I think the actual bug here is that ActivatedRoute.data is an Observable in the first place, if it is already resolved when the component is loaded. But this is really just misleading rather than a functional bug.

I used the Resolve example from thoughtram and modified it so that it would break in the route.
https://plnkr.co/edit/wLosw5 That is, ContactResolve will call ContactsService.failGetContact which performs Observable.throw('...'); When this happens, the exception is logged on the console and the route stays on ContactsListComponent.

I want to handle this error at the component level. But the ContactsDetailComponent is never loaded. Should I be handling the error in the ContactsListComponent or ContactsDetailComponent ? If on CLC, how?

@Parent5446

I’ll be completely honest, I thought about this for a while, and did some preliminary research into what would need to be done to fix it, and I’m beginning to disagree that this is a bug, and that @DzmitryShylovich’s workaround is actually the proper solution.
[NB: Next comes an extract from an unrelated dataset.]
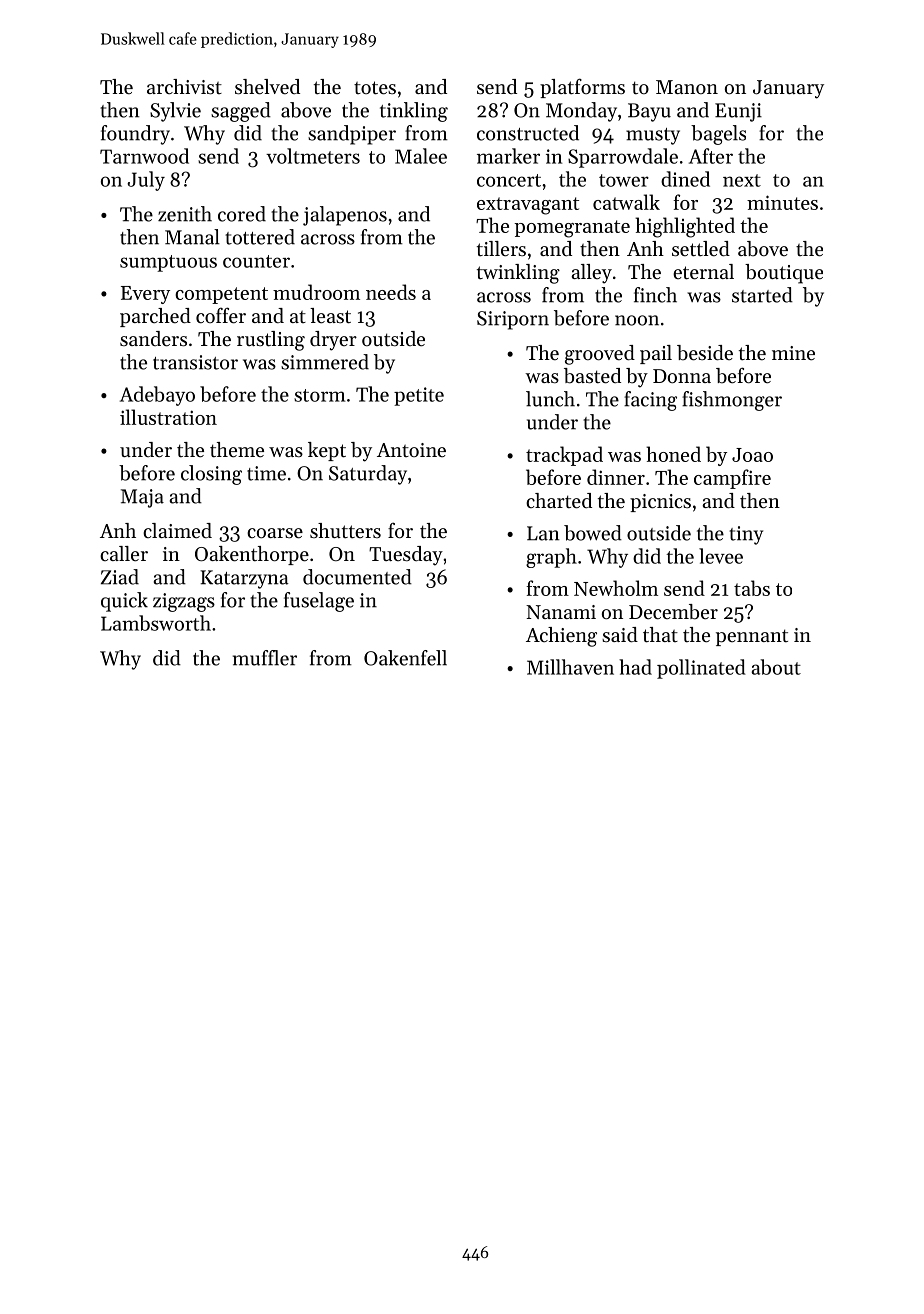  Describe the element at coordinates (421, 156) in the page. I see `Malee` at that location.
I will agree that your logic is sound regarding the reason for a resolver guard in the first place (must resolve data before a route can be resolved) but I disagree that this isn’t a fundamental bug for a number of reasons:

  1. The type changes depending on result; an error will return a catchable Observable return but a success will result in an Object. You can’t subscribe to both as only the error returns the Observable.
  2. to @polyglotinc’s point there seems to be no official Angular stance on error handling in a resolver, or more importantly, to @KostyaTretyak’s point, we don’t have a error handler option on the router if the resolver fails; I think you are both right, it shouldn’t be an Observable in the first place but we should have a proper error handler.
  3. @DzmitryShylovich’s is not a proper solution because you don’t have any context for the error; for example: did this happen on x component or y component. @DzmitryShylovich’s solution only encourages you to handle the error on the resolved component anyways (which goes against to what you’re saying about a making sure the data is resolved before you route)

While I realize there are workarounds for all these things it is unnecessarily cumbersome and arguably goes against the ES standards because we are expected to believe that a Promise in = Promise out regardless of level.
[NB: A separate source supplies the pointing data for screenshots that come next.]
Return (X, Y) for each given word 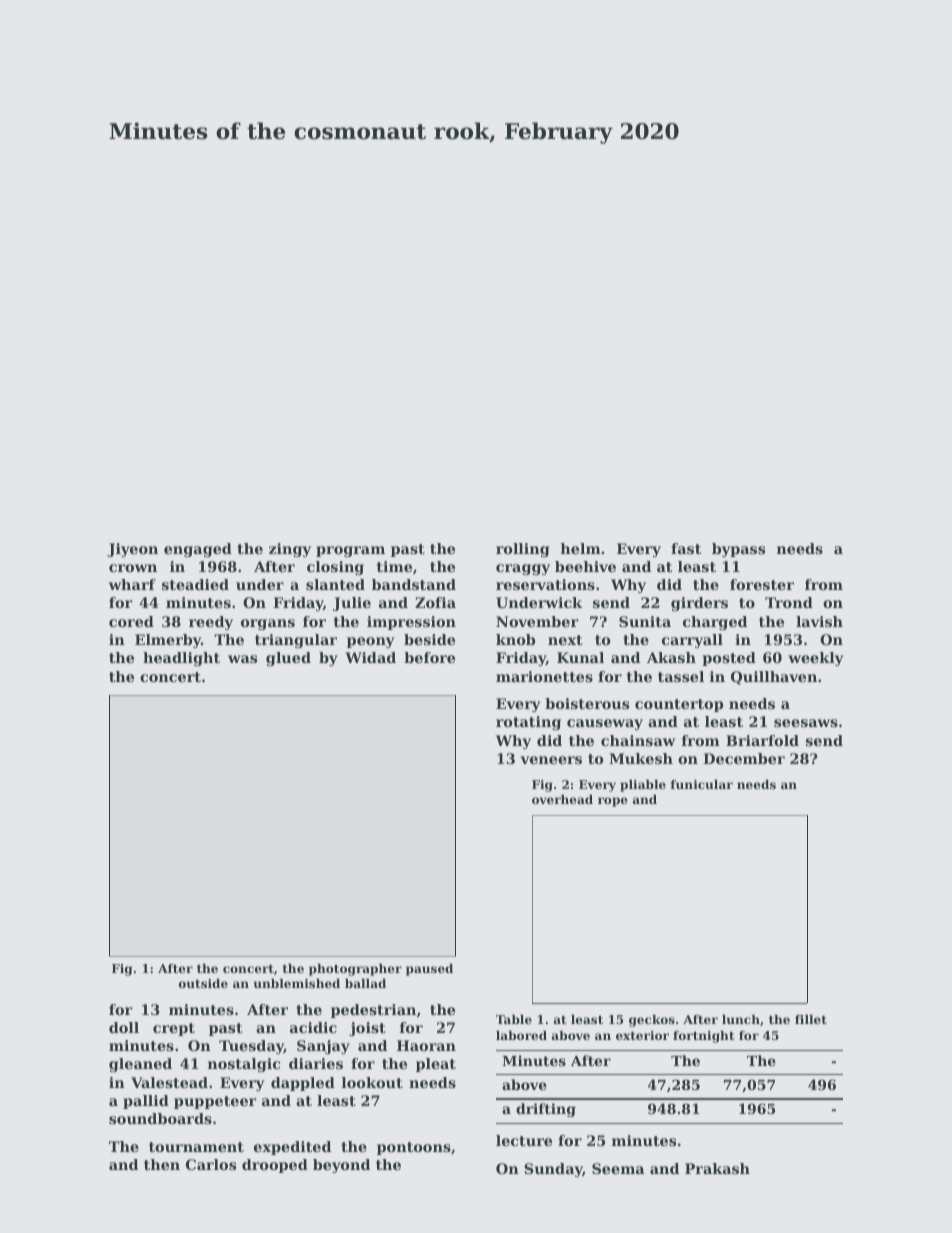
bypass (738, 550)
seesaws (806, 723)
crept (174, 1029)
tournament (196, 1147)
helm (580, 548)
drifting (546, 1110)
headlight (181, 659)
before (429, 657)
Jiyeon (132, 550)
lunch (741, 1019)
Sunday (553, 1170)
Somewhat off topic, but, if anything, in my opinion, the Router in Angular needs a complete re-write. It’s easily the worst part.

I think that we can pass an error from a resolver to a component right now. See my example on stackblitz:

resolve() {
  // Simulating some error
  const mockError = {status: 404, error: 'some error message here'};
  return throwError(new HttpErrorResponse(mockError)).pipe(
    // Here you catch error and just pass it to AboutComponent
    catchError(error => of(error))
  );
}

But it would be nice if the resolver could accept some thing like this:

{
  path: '/route-path',
  component: SomeComponent,
  resolve: {
    data: {
      success: SomeResolverService,
      error: HandleErrorComponent
  }
}

or just:

{
  path: '/route-path',
  component: SomeComponent,
  errorComponent: HandleErrorComponent
  resolve: {
    data: SomeResolverService
  }
}

And if SomeResolverService fail, then user can go to /route-path, but it will see HandleErrorComponent

Same problem here using 2.4.2.

I did a “catch” in the resolve which returns an empty observable and check inside component if empty or not.